Import mechanism of Python entry Foundation

Time:2021-10-14

1、 Foreword

This article is based on open source projects:

github.com/pwwang/pyth…

Supplement and expand the explanation, hoping to make readers understand one articlePythonofimport mechanism

1.1 what is the import mechanism?

Generally speaking, to execute a piece of Python code that references the code in another module, you need to use Python’s import mechanism. The import statement is the most commonly used means to trigger the import mechanism, but it is not the only means.

importlib.import_ Module and__ import__ Function can also be used to introduce code from other modules.

1.2 how is import executed?

The import statement performs two steps:

  • Search for modules to be introduced
  • Bind the name of the module as a variable to a local variable

The search step is actually through__ import__ The function is completed, and its return value is bound to the local variable as a variable. We’ll talk about it in detail below__ import__ If the function works.

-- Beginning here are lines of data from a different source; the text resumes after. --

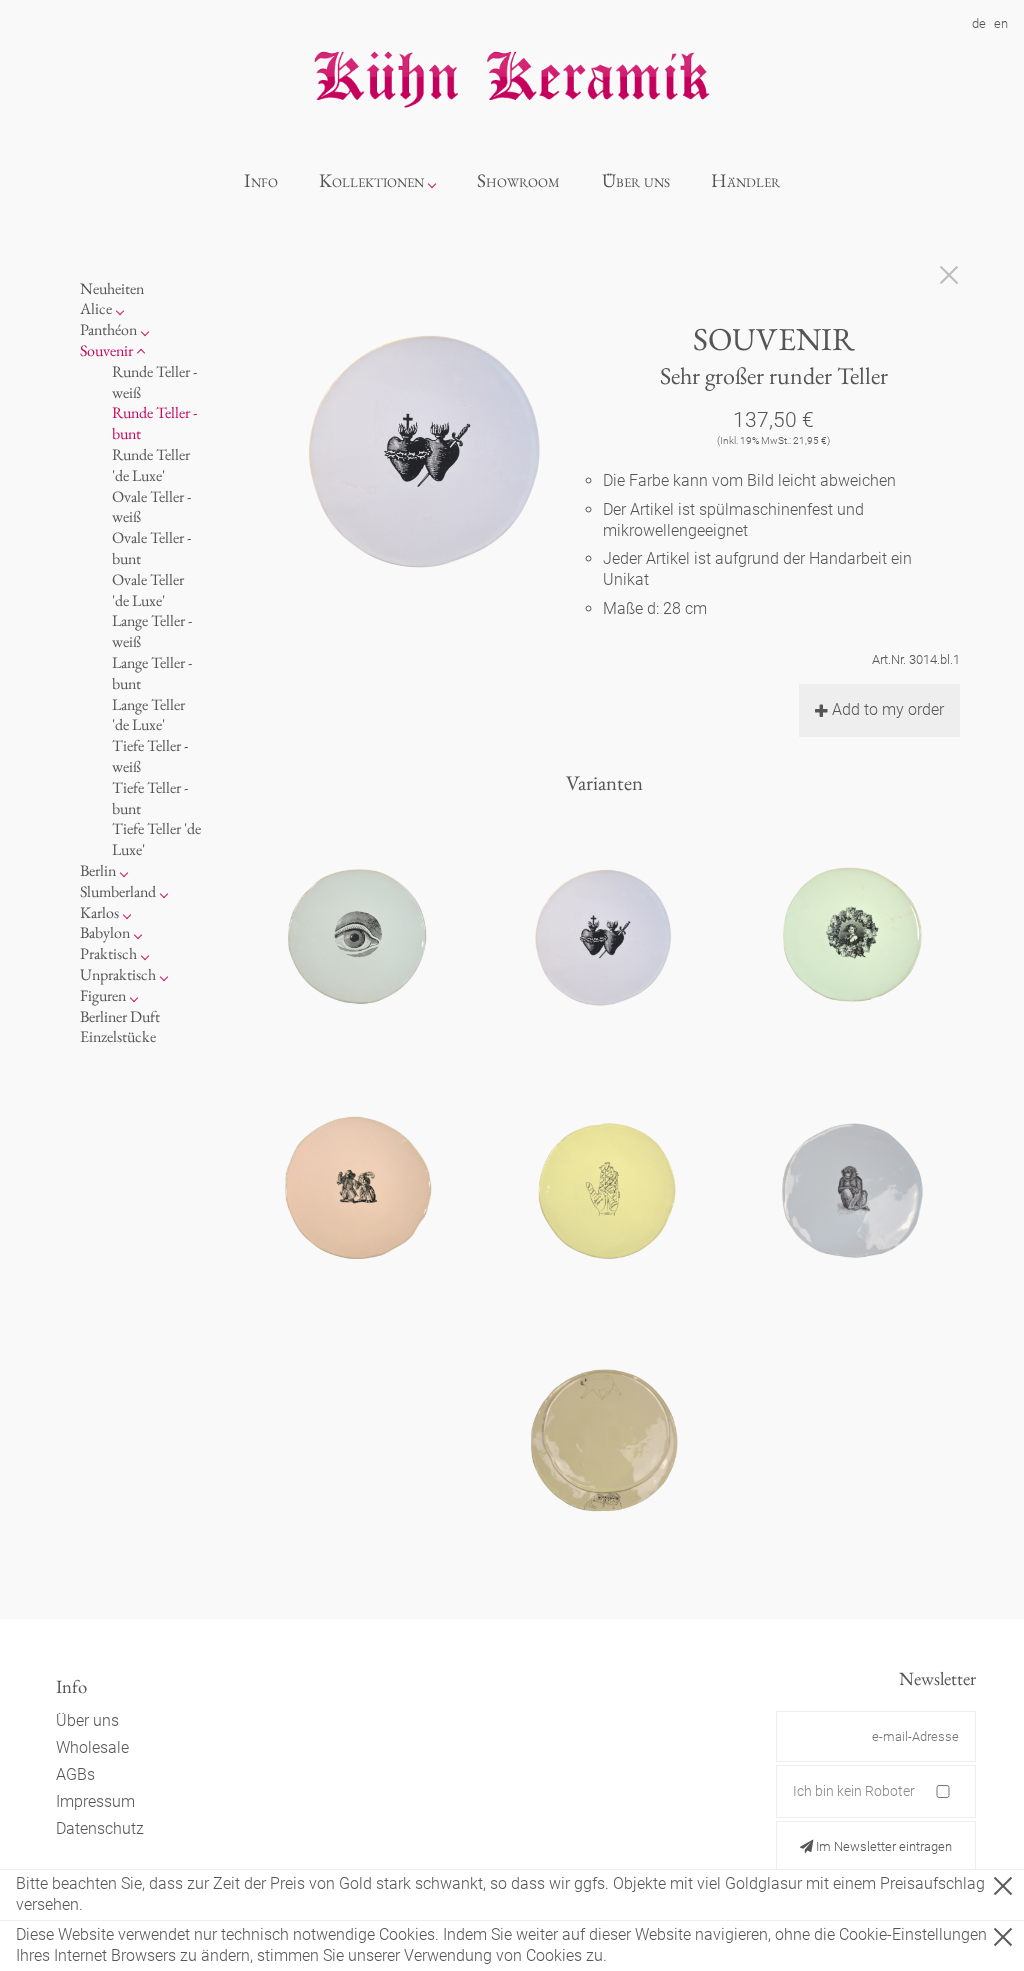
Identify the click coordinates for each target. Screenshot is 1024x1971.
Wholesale (92, 1747)
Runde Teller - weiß (154, 382)
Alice (96, 308)
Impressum (95, 1801)
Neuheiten (112, 288)
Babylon (105, 932)
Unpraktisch (118, 974)
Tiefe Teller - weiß (150, 756)
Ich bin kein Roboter (854, 1791)
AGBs (75, 1774)
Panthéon (108, 329)
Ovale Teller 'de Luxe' (148, 590)
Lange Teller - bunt (152, 673)
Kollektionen (371, 180)
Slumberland (118, 891)
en (1001, 23)
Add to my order (888, 709)
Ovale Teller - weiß (151, 507)
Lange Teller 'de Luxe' (148, 715)
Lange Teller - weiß (152, 631)
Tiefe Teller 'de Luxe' (156, 839)
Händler (745, 180)
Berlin (98, 870)
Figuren (103, 995)
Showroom (518, 180)
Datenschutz (100, 1828)
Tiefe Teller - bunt (150, 798)
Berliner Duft (120, 1016)
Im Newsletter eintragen (882, 1846)
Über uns (636, 180)
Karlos (99, 912)
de (979, 23)
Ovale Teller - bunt (151, 548)
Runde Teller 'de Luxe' (151, 465)
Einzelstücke (118, 1036)
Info (261, 180)
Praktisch (108, 953)
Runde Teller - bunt (154, 423)
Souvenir (106, 350)
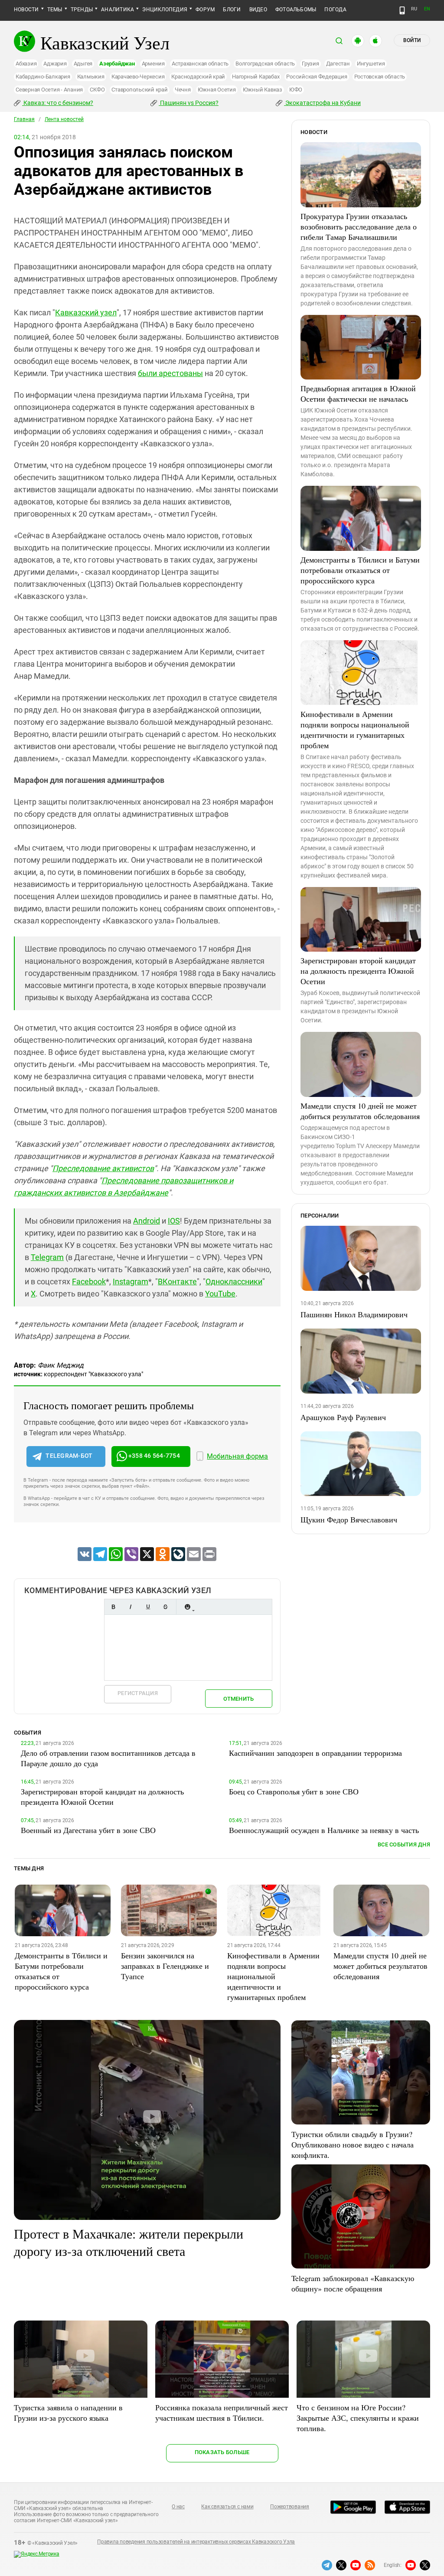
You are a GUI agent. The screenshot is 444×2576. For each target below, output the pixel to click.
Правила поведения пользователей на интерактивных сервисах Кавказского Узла (196, 2542)
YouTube (220, 1293)
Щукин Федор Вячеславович (348, 1519)
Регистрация (138, 1693)
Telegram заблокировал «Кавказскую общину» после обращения (352, 2283)
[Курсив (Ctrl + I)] (130, 1606)
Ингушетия (371, 63)
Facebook (89, 1281)
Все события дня (404, 1844)
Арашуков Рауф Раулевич (343, 1417)
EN (427, 9)
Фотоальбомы (296, 10)
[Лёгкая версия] (402, 10)
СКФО (97, 89)
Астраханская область (200, 63)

2、 Overview of import mechanism

The following figure is an overview of the import mechanism. It is not difficult to see that when the import mechanism is triggered, python will first go to sys.modules to find out whether the module has been introduced. If the module has been introduced, call it directly, otherwise go to the next step. Here, sys. Modules can be regarded as a cache container. It is worth noting that if the corresponding value in sys.modules is none, a modulenotfounderror exception will be thrown. Here is a simple experiment:

In [1]: import sys

In [2]: sys.modules['os'] = None

In [3]: import os
---------------------------------------------------------------------------
ModuleNotFoundError   Traceback (most recent call last)
<ipython-input-3-543d7f3a58ae> in <module>
----> 1 import os

ModuleNotFoundError: import of os halted; None in sys.modules

If the corresponding module is found in sys.modules and the import is triggered by the import statement, the next step is to bind the corresponding variable to the local variable.

If no cache is found, the system will perform a new import process. In this process, python will traverse sys.meta_ Path to find whether there is a meta path finder that meets the conditions. sys.meta_ Path is a list of meta path finders. It has three default finders:

  • Built in module finder
  • Frozen module finder
  • Path based module finder.
In [1]: import sys

In [2]: sys.meta_path
Out[2]: 
[_frozen_importlib.BuiltinImporter,
 _frozen_importlib.FrozenImporter,
 _frozen_importlib_external.PathFinder]

Find of finder_ The spec method determines whether the finder can handle the module to be imported and returns a modeulespec object, which contains the relevant information used to load the module. If no suitable modulespec object is returned, the system will view sys.meta_ The next Metapath finder for path. If you traverse sys.meta_ If the path does not find a suitable meta path finder, the modulenotfounderror will be thrown. This happens when you introduce a module that does not exist, because sys.meta_ None of the finders in path can handle this situation:

In [1]: import nosuchmodule
---------------------------------------------------------------------------
ModuleNotFoundError      Traceback (most recent call last)
<ipython-input-1-40c387f4d718> in <module>
----> 1 import nosuchmodule

ModuleNotFoundError: No module named 'nosuchmodule'

However, if you manually add a finder that can handle this module, it can also be introduced:

In [1]: import sys
 ...: 
 ...: from importlib.abc import MetaPathFinder
 ...: from importlib.machinery import ModuleSpec
 ...: 
 ...: class NoSuchModuleFinder(MetaPathFinder):
 ...:  def find_spec(self, fullname, path, target=None):
 ...:   return ModuleSpec('nosuchmodule', None)
 ...: 
 ...: # don't do this in your script
 ...: sys.meta_path = [NoSuchModuleFinder()]
 ...: 
 ...: import nosuchmodule
---------------------------------------------------------------------------
ImportError        Traceback (most recent call last)
<ipython-input-6-b7cbf7e60adc> in <module>
  11 sys.meta_path = [NoSuchModuleFinder()]
  12 
---> 13 import nosuchmodule

ImportError: missing loader

As you can see, when we tell the system how to find_ The modulenotfound exception will not be thrown during spec. However, to successfully load a module, you also need a loader.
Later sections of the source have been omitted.